§ Records shown
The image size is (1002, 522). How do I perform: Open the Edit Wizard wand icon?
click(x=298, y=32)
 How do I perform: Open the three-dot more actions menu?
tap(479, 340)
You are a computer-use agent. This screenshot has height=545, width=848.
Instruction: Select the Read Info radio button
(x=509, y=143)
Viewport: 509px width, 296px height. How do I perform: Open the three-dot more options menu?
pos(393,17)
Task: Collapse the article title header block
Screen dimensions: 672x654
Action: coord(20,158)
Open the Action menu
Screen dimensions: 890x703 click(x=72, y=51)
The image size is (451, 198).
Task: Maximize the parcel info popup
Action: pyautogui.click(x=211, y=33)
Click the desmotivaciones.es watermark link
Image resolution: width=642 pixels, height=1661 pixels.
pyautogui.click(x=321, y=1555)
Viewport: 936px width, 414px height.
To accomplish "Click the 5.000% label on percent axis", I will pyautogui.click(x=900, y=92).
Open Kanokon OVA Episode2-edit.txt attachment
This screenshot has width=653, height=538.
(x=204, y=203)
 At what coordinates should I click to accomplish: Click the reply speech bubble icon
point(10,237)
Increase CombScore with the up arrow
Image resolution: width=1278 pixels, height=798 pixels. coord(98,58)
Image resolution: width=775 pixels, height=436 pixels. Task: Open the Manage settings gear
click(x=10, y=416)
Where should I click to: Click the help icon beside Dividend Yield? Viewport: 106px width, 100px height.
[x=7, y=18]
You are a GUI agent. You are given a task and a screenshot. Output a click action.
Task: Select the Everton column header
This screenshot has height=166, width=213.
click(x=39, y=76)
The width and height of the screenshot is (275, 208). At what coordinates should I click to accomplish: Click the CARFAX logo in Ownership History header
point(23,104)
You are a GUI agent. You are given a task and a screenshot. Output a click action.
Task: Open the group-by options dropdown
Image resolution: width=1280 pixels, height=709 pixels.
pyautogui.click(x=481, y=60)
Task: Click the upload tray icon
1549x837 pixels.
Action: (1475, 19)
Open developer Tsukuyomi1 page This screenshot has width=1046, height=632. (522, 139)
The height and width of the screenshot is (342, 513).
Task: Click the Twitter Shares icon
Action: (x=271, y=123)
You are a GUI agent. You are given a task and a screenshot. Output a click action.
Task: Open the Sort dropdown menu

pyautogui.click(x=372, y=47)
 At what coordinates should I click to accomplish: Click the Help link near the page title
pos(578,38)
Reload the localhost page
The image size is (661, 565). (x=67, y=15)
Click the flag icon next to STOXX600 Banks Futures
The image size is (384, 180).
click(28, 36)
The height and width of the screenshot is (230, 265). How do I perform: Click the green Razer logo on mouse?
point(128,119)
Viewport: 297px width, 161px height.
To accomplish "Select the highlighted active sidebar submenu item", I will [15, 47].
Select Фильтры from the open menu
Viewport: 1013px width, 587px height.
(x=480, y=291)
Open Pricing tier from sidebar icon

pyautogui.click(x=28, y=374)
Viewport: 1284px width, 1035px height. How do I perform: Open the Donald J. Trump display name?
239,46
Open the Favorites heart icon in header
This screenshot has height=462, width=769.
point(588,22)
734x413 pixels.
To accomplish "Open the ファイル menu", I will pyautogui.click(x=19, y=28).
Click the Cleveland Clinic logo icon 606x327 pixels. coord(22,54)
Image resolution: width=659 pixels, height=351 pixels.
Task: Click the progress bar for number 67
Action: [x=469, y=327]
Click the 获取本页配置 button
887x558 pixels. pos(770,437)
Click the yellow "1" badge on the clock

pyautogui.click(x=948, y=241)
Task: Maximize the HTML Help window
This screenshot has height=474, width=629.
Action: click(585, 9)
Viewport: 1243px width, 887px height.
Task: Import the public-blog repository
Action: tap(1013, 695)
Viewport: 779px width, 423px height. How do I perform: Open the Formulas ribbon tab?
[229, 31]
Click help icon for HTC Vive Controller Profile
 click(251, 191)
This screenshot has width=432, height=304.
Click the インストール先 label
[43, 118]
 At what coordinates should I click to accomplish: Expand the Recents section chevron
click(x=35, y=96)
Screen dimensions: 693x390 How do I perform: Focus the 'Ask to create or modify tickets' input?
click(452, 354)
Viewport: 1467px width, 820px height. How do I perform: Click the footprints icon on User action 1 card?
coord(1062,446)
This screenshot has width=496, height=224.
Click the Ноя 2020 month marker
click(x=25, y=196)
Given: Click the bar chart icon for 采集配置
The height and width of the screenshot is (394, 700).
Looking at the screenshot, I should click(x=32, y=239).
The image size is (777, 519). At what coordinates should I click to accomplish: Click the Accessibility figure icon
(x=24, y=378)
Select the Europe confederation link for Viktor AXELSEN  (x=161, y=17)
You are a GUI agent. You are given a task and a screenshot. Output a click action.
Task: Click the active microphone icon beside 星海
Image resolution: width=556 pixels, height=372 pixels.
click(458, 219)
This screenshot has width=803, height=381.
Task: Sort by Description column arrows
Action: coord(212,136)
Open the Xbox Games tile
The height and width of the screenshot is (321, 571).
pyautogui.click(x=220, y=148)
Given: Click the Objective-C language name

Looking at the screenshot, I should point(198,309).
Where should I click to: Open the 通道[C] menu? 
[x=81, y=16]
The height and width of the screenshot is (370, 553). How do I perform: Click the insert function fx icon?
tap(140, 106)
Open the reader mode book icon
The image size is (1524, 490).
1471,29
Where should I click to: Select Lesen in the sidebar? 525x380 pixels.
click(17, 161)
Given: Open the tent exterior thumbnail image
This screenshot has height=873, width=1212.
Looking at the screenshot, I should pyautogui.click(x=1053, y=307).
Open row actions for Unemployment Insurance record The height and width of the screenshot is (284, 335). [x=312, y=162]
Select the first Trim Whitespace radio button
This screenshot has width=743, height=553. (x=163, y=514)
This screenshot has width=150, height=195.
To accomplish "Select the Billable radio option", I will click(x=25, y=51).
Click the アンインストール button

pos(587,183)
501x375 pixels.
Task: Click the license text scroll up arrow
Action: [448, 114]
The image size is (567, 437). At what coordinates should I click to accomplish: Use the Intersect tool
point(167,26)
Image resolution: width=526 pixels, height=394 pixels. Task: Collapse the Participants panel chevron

§ Task
Would you output all the records above exactly as written?

§ Task solution
The image size is (1002, 522). How do I perform: Open the Edit Wizard wand icon?
click(x=298, y=32)
 How do I perform: Open the three-dot more actions menu?
tap(479, 340)
You are a computer-use agent. This screenshot has height=545, width=848.
Instruction: Select the Read Info radio button
(x=509, y=143)
Viewport: 509px width, 296px height. How do I perform: Open the three-dot more options menu?
pos(393,17)
Task: Collapse the article title header block
Screen dimensions: 672x654
Action: coord(20,158)
Open the Action menu
Screen dimensions: 890x703 click(x=72, y=51)
The image size is (451, 198).
Task: Maximize the parcel info popup
Action: pyautogui.click(x=211, y=33)
Click the desmotivaciones.es watermark link
Image resolution: width=642 pixels, height=1661 pixels.
pyautogui.click(x=321, y=1555)
Viewport: 936px width, 414px height.
To accomplish "Click the 5.000% label on percent axis", I will pyautogui.click(x=900, y=92).
Open Kanokon OVA Episode2-edit.txt attachment
This screenshot has width=653, height=538.
(x=204, y=203)
 At what coordinates should I click to accomplish: Click the reply speech bubble icon
point(10,237)
Increase CombScore with the up arrow
Image resolution: width=1278 pixels, height=798 pixels. coord(98,58)
Image resolution: width=775 pixels, height=436 pixels. Task: Open the Manage settings gear
click(x=10, y=416)
Where should I click to: Click the help icon beside Dividend Yield? Viewport: 106px width, 100px height.
[x=7, y=18]
You are a GUI agent. You are given a task and a screenshot. Output a click action.
Task: Select the Everton column header
This screenshot has height=166, width=213.
click(x=39, y=76)
The width and height of the screenshot is (275, 208). At what coordinates should I click to accomplish: Click the CARFAX logo in Ownership History header
point(23,104)
You are a GUI agent. You are given a task and a screenshot. Output a click action.
Task: Open the group-by options dropdown
Image resolution: width=1280 pixels, height=709 pixels.
pyautogui.click(x=481, y=60)
Task: Click the upload tray icon
1549x837 pixels.
Action: (1475, 19)
Open developer Tsukuyomi1 page This screenshot has width=1046, height=632. (522, 139)
The height and width of the screenshot is (342, 513).
Task: Click the Twitter Shares icon
Action: (x=271, y=123)
You are a GUI agent. You are given a task and a screenshot. Output a click action.
Task: Open the Sort dropdown menu

pyautogui.click(x=372, y=47)
 At what coordinates should I click to accomplish: Click the Help link near the page title
pos(578,38)
Reload the localhost page
The image size is (661, 565). (x=67, y=15)
Click the flag icon next to STOXX600 Banks Futures
The image size is (384, 180).
click(28, 36)
The height and width of the screenshot is (230, 265). How do I perform: Click the green Razer logo on mouse?
point(128,119)
Viewport: 297px width, 161px height.
To accomplish "Select the highlighted active sidebar submenu item", I will [15, 47].
Select Фильтры from the open menu
Viewport: 1013px width, 587px height.
(x=480, y=291)
Open Pricing tier from sidebar icon

pyautogui.click(x=28, y=374)
Viewport: 1284px width, 1035px height. How do I perform: Open the Donald J. Trump display name?
239,46
Open the Favorites heart icon in header
This screenshot has height=462, width=769.
point(588,22)
734x413 pixels.
To accomplish "Open the ファイル menu", I will pyautogui.click(x=19, y=28).
Click the Cleveland Clinic logo icon 606x327 pixels. coord(22,54)
Image resolution: width=659 pixels, height=351 pixels.
Task: Click the progress bar for number 67
Action: [x=469, y=327]
Click the 获取本页配置 button
887x558 pixels. pos(770,437)
Click the yellow "1" badge on the clock

pyautogui.click(x=948, y=241)
Task: Maximize the HTML Help window
This screenshot has height=474, width=629.
Action: click(585, 9)
Viewport: 1243px width, 887px height.
Task: Import the public-blog repository
Action: tap(1013, 695)
Viewport: 779px width, 423px height. How do I perform: Open the Formulas ribbon tab?
[229, 31]
Click help icon for HTC Vive Controller Profile
 click(251, 191)
This screenshot has width=432, height=304.
Click the インストール先 label
[43, 118]
 At what coordinates should I click to accomplish: Expand the Recents section chevron
click(x=35, y=96)
Screen dimensions: 693x390 How do I perform: Focus the 'Ask to create or modify tickets' input?
click(452, 354)
Viewport: 1467px width, 820px height. How do I perform: Click the footprints icon on User action 1 card?
coord(1062,446)
This screenshot has width=496, height=224.
Click the Ноя 2020 month marker
click(x=25, y=196)
Given: Click the bar chart icon for 采集配置
The height and width of the screenshot is (394, 700).
Looking at the screenshot, I should click(x=32, y=239).
The image size is (777, 519). At what coordinates should I click to accomplish: Click the Accessibility figure icon
(x=24, y=378)
Select the Europe confederation link for Viktor AXELSEN  (x=161, y=17)
You are a GUI agent. You are given a task and a screenshot. Output a click action.
Task: Click the active microphone icon beside 星海
Image resolution: width=556 pixels, height=372 pixels.
click(458, 219)
This screenshot has width=803, height=381.
Task: Sort by Description column arrows
Action: coord(212,136)
Open the Xbox Games tile
The height and width of the screenshot is (321, 571).
pyautogui.click(x=220, y=148)
Given: Click the Objective-C language name

Looking at the screenshot, I should point(198,309).
Where should I click to: Open the 通道[C] menu? 
[x=81, y=16]
The height and width of the screenshot is (370, 553). How do I perform: Click the insert function fx icon?
tap(140, 106)
Open the reader mode book icon
The image size is (1524, 490).
1471,29
Where should I click to: Select Lesen in the sidebar? 525x380 pixels.
click(17, 161)
Given: Open the tent exterior thumbnail image
This screenshot has height=873, width=1212.
Looking at the screenshot, I should pyautogui.click(x=1053, y=307).
Open row actions for Unemployment Insurance record The height and width of the screenshot is (284, 335). [x=312, y=162]
Select the first Trim Whitespace radio button
This screenshot has width=743, height=553. (x=163, y=514)
This screenshot has width=150, height=195.
To accomplish "Select the Billable radio option", I will click(x=25, y=51).
Click the アンインストール button

pos(587,183)
501x375 pixels.
Task: Click the license text scroll up arrow
Action: [448, 114]
The image size is (567, 437). At what coordinates should I click to accomplish: Use the Intersect tool
point(167,26)
Image resolution: width=526 pixels, height=394 pixels. Task: Collapse the Participants panel chevron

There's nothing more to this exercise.